Mad Dogs and Scotsmen (Three Oaks Book 7) by Gerald Hammond

Mad Dogs and Scotsmen (Three Oaks Book 7) by Gerald Hammond

Author:Gerald Hammond [Hammond, Gerald]
Language: eng
Format: azw3, epub
Publisher: Endeavour Media
Published: 2019-05-22T16:00:00+00:00


Chapter Seven

Throughout our confrontation with the supposed hard men, Michael Coutts had lurked in the background, silent and more or less forgotten until the moment when he produced the threat which finally cowed the men into abject submission. When I came down off my second adrenalin high of the day and remembered his intent presence I half expected him to dash immediately to a phone. Mentally, I began to review the possible inducements which might postpone the more damaging of his revelations. But apparently he was unique among journalists. For one thing, his word was good. He seemed both amused and sympathetic. He drew me aside, but his only comment was a suggestion that we get the shotgun out of sight before the police arrived.

We left Isobel in charge again, without the shotgun but with the padlock still in place, Irma for moral support and Coutts as a witness, while we had a council of war in the kitchen, apprised Henry and Hannah of developments, slaked our dry mouths with tea and decided that our only possible course was a full disclosure to the police of everything except the brandishing of firearms. Those incidents, we agreed, had never happened. The Dickson vanished with the dart-gun into my gun safe.

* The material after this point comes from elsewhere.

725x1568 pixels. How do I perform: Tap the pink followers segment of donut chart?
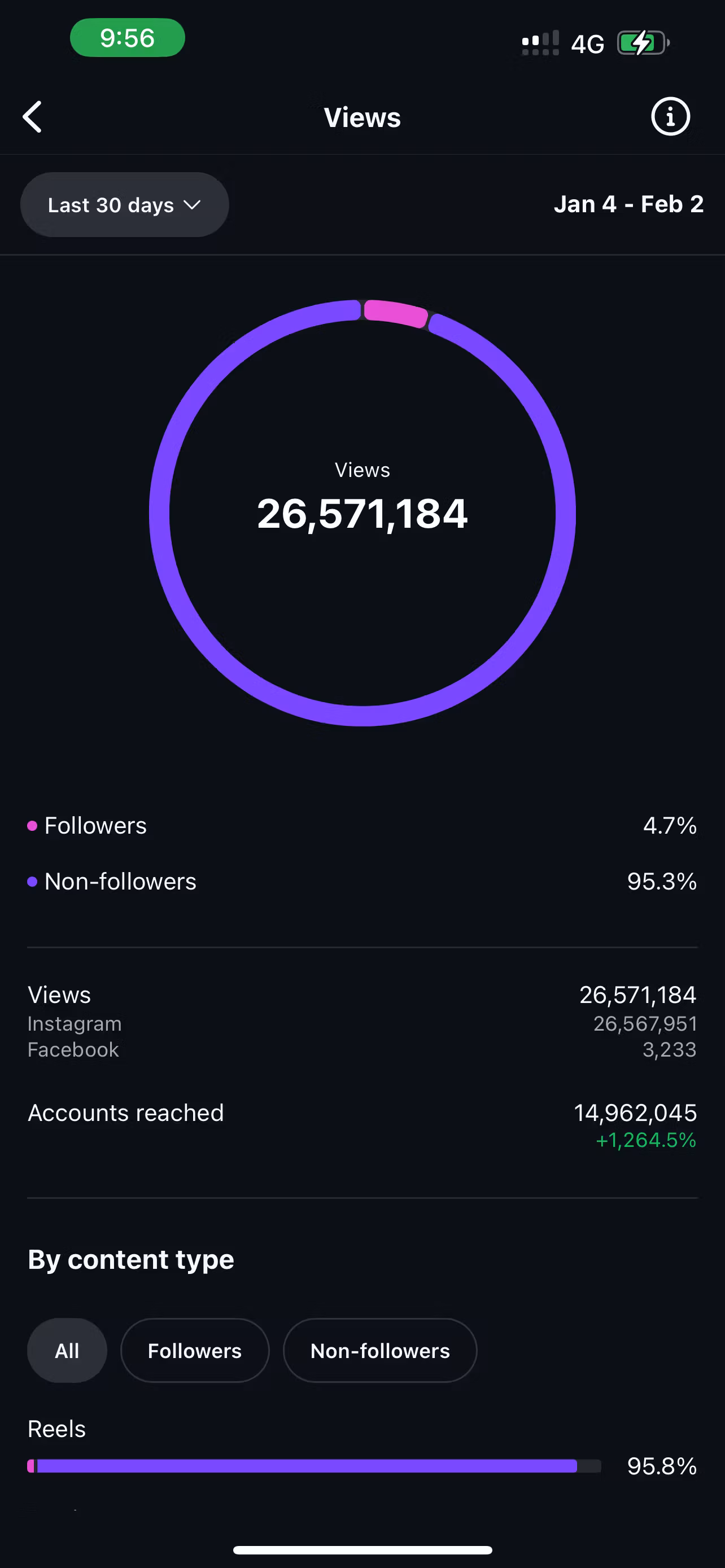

In response to my phone call, a car full of uniformed constables arrived to take over the immediate responsibility from Isobel. It was followed hotly by Inspector Tirrell.

Old Irma had by then been withdrawn outside the compound and we skipped as lightly as we could over her part in the affair. We had had no business introducing her into the quarantine area in the first place, but the Inspector’s mind was not thinking along the lines of the Animal Health Act 1981, or, it seemed, the Rabies (Importation of Dogs, Cats and Other Mammals) Order 1974 (as amended). The two captives, once they saw how fearlessly we handled the poor old bitch, never recognized their opportunity to make trouble for us.

Tirrell went through the motions of questioning us individually in the sitting room as a basis for formal statements to follow, but his manner was not censorious and it was clear that he was more amused than shocked by the incidents of the flying slug, the puppies’ meal and the bluff with Irma. When he had extracted every scrap of information we had gleaned about the whole business – or at least those details we were prepared to disgorge – he called us together in the sitting room, Mike Coutts included, and spoke less formally.

‘The facts seem to be clear,’ Tirrell said. ‘Your inferences are rather less so. What a pity that you saw fit to question the men yourselves!’

‘Could you have got more out of them?’ Beth demanded.

‘Probably even less,’ Tirrell admitted. ‘But I’d have made sure that anything I did get out of them would be admissible in evidence.’

That was unfair. ‘We’ve given you a little information,’ I said indignantly. ‘None of it except the admissions, for what little they were worth, came directly from those men, so whatever you can get out of them should be admissible.